Wiederholen Sie den nachstehenden Lesetext vollständig und Wort für Wort.

• LESETEXT

::::::::::

Aufgrund von Terminüberschneidungen nicht auf den Sesseln Platz nehmen konnte Landtagsvizepräsident MdL Prof. Dr. Wolfgang Reinhart, der kurz zuvor diesen „großartigen Ort der Begegnung“ besuchte. Die Leader-Förderung sei in der „Investition in die Zukunft des ländlichen Raums“ gut angelegt. Ihm sei das Projekt durch die Berichterstattung in den Fränkischen Nachrichten bekannt, doch seien die Eindrücke vor Ort durch nichts zu übertreffen, schwärmte er. Womit wir wieder beim Appell Wittmanns wären: „Kommt, lernt uns kennen!“
Beginnend mit der Ankunft der Geflüchteten bis hin zur Fertigstellung der Anlage dokumentierte Christian Scholz, stellvertretender Vorsitzender die Entstehung in einer informativen Bilderschau. Mit einem Bildband über den Werdegang des Objekts sowie Blumen für Daniela Schürle honorierten die Vereinsmitglieder das enorme Engagement der Eheleute sowie Azad Schababos.

::::::::::

• BEREITGESTELLTE DATEN
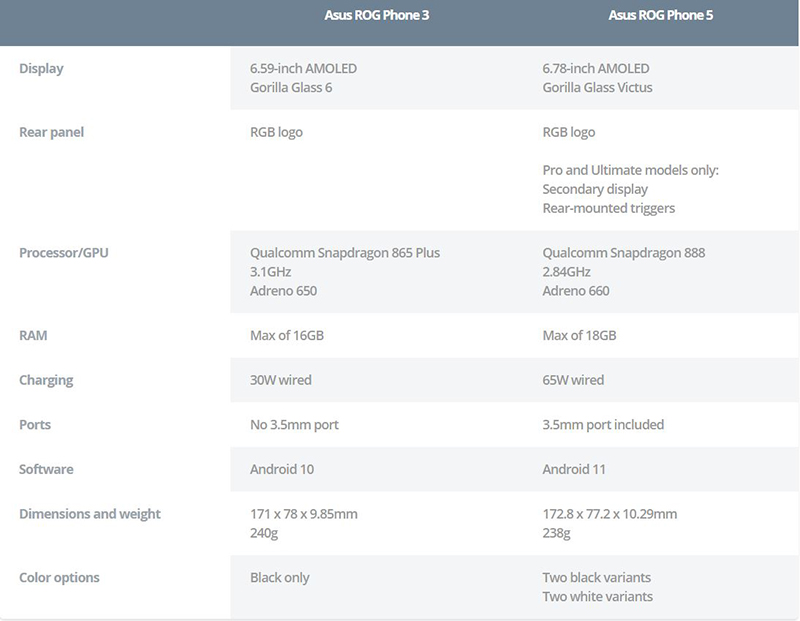Screen dimensions: 800x621
Task: Click the Qualcomm Snapdragon 865 Plus text
Action: click(344, 253)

::::::::::

• ANTWORT ZUR AUFGABE
Aufgrund von Terminüberschneidungen nicht auf den Sesseln Platz nehmen konnte Landtagsvizepräsident MdL Prof. Dr. Wolfgang Reinhart, der kurz zuvor diesen „großartigen Ort der Begegnung“ besuchte. Die Leader-Förderung sei in der „Investition in die Zukunft des ländlichen Raums“ gut angelegt. Ihm sei das Projekt durch die Berichterstattung in den Fränkischen Nachrichten bekannt, doch seien die Eindrücke vor Ort durch nichts zu übertreffen, schwärmte er. Womit wir wieder beim Appell Wittmanns wären: „Kommt, lernt uns kennen!“
Beginnend mit der Ankunft der Geflüchteten bis hin zur Fertigstellung der Anlage dokumentierte Christian Scholz, stellvertretender Vorsitzender die Entstehung in einer informativen Bilderschau. Mit einem Bildband über den Werdegang des Objekts sowie Blumen für Daniela Schürle honorierten die Vereinsmitglieder das enorme Engagement der Eheleute sowie Azad Schababos.